-- BEGIN MATERIAL PROVIDED --

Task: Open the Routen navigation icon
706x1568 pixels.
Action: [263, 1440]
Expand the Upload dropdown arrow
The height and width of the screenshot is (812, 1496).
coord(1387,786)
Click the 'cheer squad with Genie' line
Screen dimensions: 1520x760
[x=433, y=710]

-- END MATERIAL PROVIDED --

- _WRITTEN TASK_: Rewrite every line of the material above as an entry in a JSON list of strings, one string per line, with blank lines omitted.

- _SOLUTION TO THIS EXERCISE_:
[
  "Task: Open the Routen navigation icon",
  "706x1568 pixels.",
  "Action: [263, 1440]",
  "Expand the Upload dropdown arrow",
  "The height and width of the screenshot is (812, 1496).",
  "coord(1387,786)",
  "Click the 'cheer squad with Genie' line",
  "Screen dimensions: 1520x760",
  "[x=433, y=710]"
]